Xml pattern across sentences

Ruud_Baars · November 5, 2019, 8:31am

Would it be possible to make it possible to check around detected sentence endings in xml?
Example:
Vrij. 21 januari
creates a sentence end after vrij because of the srx. Which is okay, since vrij is a normal word, and not an abbreviation.
If it were possible to check for
<token>vrij</token><token postag="SENT_END">.</token><token regexp="yes">[0-9]{1,2}</token>
it would be possible to warn that there is no need for the . after vrij.

dnaber · November 5, 2019, 9:21am

I think this would be quite some work and maybe cause many internal changes, so I don’t think it’s worth it yet.

Ruud_Baars · November 5, 2019, 9:39am

That is a pity.
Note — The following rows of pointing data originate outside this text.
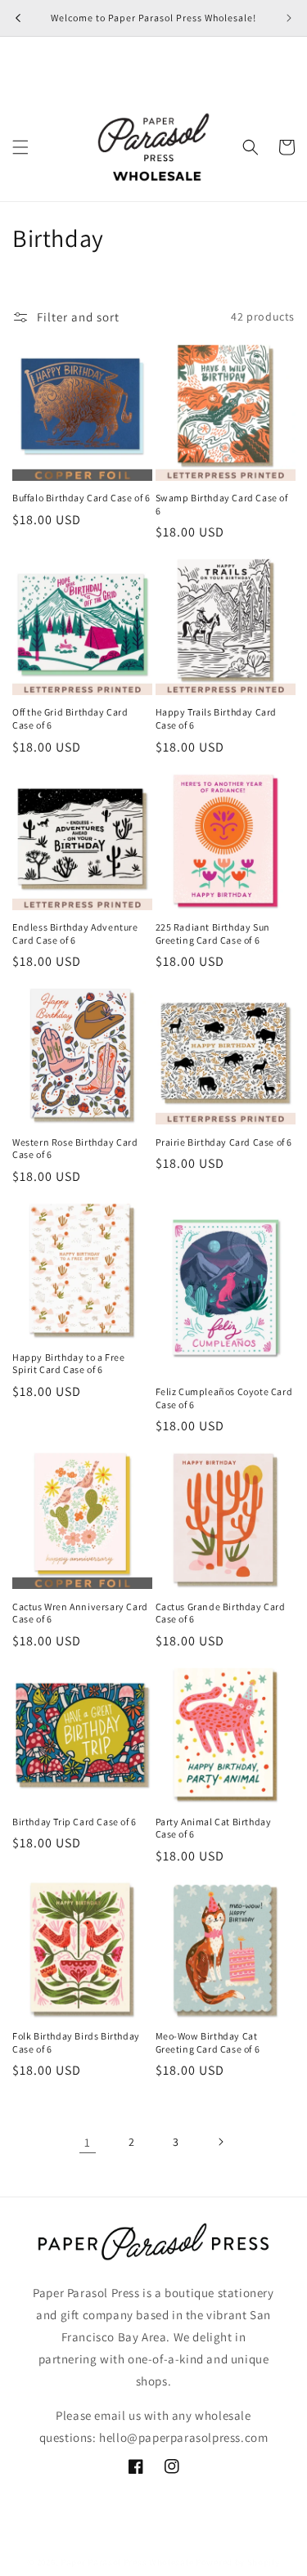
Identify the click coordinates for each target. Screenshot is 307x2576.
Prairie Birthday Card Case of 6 (224, 1142)
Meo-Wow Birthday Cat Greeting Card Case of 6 (208, 2042)
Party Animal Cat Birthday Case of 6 (214, 1828)
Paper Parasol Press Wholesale (128, 2562)
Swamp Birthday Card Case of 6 (222, 504)
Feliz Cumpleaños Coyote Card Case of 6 (224, 1398)
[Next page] (220, 2142)
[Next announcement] (289, 18)
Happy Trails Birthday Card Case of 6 (217, 718)
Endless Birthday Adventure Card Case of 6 (75, 933)
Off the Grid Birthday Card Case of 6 (70, 718)
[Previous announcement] (18, 18)
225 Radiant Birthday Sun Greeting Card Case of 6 (213, 933)
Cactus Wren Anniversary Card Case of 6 (80, 1613)
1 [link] (87, 2142)
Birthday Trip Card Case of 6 (74, 1821)
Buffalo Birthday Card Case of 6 (81, 497)
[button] (20, 147)
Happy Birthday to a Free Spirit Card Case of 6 (68, 1363)
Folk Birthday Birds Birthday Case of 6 (76, 2042)
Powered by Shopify (238, 2562)
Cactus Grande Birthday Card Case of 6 (221, 1613)
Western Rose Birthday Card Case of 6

I will put it on the whish list…

arysin · November 5, 2019, 9:56pm

There’s text-level rules that allow to check things across sentences but I think they are only available in Java (not xml).
Alternatively you could prevent such cases to be split into sentences via srx, e.g. in Ukrainian there’s often a mistake of putting period after “млн (million)” so if there’s a digit before and after “млн.” we make exception and don’t break sentence and then you can easily catch it in the rule.

Ruud_Baars · November 6, 2019, 7:01am

That would mean making exceptions in the (already hardly understandable) srx as well as adding it to a rule; two changes for 1 error. Feels not very easy to maintain.

I will just leave it for now.